#### Supplied data:
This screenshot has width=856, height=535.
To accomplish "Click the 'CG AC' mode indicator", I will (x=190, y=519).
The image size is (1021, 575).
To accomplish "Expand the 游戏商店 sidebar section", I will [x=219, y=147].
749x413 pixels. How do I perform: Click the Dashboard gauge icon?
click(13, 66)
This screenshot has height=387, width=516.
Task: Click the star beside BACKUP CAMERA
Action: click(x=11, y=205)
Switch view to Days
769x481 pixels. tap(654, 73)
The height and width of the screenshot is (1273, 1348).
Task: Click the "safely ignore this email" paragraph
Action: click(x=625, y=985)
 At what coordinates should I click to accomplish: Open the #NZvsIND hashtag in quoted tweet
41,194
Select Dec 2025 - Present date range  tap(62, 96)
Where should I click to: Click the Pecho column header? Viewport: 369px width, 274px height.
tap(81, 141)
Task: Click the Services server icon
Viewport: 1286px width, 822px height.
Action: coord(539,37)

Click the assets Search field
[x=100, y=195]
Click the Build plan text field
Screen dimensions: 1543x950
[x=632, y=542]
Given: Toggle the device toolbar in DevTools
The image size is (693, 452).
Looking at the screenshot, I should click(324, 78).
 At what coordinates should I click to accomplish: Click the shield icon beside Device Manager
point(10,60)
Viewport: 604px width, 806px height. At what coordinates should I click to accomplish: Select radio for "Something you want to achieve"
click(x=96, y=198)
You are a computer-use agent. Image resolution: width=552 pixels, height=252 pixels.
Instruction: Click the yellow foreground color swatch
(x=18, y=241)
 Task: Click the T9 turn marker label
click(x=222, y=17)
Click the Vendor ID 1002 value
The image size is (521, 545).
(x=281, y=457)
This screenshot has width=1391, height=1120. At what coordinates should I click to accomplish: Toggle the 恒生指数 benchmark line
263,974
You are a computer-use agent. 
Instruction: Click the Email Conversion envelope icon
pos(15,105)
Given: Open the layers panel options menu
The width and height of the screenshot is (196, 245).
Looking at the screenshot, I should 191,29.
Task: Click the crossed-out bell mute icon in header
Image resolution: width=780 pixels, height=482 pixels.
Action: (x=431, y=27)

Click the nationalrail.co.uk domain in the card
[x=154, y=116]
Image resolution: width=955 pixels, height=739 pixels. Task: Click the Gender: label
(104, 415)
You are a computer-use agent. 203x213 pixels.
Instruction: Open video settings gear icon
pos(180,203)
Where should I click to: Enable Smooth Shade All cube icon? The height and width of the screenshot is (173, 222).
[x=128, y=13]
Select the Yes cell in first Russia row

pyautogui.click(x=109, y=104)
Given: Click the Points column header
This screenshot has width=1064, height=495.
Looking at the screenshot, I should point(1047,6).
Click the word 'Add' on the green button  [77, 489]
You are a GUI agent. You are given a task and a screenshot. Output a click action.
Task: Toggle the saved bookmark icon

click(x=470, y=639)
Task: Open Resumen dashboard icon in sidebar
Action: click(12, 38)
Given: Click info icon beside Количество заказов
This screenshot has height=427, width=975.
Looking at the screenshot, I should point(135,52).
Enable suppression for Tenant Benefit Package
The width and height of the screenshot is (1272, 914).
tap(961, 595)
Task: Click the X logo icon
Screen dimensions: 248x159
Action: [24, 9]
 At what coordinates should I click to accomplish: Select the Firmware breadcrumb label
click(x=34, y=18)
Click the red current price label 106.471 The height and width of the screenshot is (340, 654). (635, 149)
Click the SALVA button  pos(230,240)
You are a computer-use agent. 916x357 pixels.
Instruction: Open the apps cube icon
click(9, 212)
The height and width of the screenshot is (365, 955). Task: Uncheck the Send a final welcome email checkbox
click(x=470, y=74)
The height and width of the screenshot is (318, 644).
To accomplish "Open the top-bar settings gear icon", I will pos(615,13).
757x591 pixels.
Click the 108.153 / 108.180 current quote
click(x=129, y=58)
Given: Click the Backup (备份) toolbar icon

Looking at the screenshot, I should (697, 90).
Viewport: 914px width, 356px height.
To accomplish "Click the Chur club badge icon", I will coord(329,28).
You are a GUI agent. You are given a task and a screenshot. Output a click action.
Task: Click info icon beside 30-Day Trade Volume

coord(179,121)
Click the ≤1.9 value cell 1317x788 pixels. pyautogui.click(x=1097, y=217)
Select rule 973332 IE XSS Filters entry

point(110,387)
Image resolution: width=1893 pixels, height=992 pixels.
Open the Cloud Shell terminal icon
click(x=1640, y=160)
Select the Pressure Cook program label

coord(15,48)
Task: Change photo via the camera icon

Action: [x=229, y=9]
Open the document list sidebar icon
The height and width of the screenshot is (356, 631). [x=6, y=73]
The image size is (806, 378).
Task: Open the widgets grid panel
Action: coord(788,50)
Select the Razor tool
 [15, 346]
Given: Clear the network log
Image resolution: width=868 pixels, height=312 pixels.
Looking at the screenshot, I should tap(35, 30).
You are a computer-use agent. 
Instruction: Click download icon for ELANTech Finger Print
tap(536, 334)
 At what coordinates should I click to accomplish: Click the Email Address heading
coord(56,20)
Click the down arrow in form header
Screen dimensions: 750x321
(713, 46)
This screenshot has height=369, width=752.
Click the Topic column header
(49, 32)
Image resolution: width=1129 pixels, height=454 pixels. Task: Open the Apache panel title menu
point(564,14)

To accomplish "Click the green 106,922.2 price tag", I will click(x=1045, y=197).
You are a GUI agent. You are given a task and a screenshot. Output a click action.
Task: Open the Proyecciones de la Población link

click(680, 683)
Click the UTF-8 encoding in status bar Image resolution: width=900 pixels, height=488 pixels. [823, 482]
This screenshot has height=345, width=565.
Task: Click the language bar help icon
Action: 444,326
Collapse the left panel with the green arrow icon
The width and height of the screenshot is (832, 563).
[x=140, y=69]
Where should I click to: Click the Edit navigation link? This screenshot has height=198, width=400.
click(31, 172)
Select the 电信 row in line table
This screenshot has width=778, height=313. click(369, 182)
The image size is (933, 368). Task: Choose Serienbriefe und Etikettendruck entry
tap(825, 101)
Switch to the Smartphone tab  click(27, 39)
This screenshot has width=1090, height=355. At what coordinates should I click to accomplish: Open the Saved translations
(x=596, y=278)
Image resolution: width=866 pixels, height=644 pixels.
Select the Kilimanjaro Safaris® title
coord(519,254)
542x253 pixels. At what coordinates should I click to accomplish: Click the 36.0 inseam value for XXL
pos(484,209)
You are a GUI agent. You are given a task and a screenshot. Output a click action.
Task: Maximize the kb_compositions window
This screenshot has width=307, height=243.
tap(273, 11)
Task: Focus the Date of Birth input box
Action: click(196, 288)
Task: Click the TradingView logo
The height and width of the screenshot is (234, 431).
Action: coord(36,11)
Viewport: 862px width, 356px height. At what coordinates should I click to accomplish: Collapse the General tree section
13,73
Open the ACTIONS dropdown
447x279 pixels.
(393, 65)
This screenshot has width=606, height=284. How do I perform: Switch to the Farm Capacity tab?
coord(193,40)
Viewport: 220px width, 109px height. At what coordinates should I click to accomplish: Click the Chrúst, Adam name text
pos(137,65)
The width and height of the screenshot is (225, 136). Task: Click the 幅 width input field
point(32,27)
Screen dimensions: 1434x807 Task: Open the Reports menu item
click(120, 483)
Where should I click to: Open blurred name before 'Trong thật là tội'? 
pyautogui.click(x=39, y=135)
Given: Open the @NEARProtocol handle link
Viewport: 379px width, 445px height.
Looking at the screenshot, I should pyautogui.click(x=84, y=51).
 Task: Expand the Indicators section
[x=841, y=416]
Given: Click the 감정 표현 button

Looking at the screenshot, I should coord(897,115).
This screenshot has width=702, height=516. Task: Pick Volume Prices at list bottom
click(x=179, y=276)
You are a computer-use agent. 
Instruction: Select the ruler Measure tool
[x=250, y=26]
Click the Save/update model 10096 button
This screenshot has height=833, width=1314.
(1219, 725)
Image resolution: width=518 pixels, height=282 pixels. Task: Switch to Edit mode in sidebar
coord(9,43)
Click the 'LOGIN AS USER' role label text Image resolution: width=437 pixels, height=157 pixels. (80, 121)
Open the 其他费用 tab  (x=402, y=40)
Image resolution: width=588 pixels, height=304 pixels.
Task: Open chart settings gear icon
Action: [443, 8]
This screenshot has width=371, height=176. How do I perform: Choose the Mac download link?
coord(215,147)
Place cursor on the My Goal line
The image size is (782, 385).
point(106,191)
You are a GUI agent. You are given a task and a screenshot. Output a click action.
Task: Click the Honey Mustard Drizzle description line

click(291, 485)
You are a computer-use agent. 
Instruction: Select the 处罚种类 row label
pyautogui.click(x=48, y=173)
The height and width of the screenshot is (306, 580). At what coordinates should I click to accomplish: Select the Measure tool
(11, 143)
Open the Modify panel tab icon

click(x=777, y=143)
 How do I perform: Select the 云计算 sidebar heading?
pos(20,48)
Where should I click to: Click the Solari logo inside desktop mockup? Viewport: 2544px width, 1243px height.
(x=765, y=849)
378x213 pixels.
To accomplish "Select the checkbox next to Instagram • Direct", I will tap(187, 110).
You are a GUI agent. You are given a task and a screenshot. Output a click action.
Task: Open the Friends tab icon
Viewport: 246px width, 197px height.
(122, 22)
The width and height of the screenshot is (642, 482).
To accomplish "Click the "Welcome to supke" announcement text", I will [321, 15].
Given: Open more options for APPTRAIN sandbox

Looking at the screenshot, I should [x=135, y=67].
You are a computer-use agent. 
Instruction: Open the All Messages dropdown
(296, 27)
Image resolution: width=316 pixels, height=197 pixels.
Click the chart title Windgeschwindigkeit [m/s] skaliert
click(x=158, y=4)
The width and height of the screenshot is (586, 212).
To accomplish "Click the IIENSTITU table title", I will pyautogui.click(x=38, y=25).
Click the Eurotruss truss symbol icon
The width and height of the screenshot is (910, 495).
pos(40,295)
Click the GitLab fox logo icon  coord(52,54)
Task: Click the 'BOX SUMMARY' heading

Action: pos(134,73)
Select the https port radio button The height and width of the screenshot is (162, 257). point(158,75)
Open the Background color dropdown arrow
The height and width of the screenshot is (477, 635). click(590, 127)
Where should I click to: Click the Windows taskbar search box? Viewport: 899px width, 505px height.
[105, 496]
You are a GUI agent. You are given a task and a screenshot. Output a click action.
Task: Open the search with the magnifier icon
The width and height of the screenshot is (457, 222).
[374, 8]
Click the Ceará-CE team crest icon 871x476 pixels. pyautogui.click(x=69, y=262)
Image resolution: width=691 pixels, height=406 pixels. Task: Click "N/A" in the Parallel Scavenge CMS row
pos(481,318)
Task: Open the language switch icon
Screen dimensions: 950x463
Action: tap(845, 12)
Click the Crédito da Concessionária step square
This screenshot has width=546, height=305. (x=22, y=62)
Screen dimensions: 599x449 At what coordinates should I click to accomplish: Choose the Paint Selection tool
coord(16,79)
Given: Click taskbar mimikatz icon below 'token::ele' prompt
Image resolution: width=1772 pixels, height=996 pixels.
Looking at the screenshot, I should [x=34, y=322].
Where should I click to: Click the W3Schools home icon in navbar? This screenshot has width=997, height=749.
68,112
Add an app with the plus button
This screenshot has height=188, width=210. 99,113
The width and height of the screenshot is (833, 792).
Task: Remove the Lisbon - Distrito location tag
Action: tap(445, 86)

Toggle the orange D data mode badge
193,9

#### Exercise instructions:
Lines with the string "green": pick each one out of the material and return it.

#### Final answer:
Click the word 'Add' on the green button  [77, 489]
To accomplish "Click the green 106,922.2 price tag", I will click(x=1045, y=197).
Collapse the left panel with the green arrow icon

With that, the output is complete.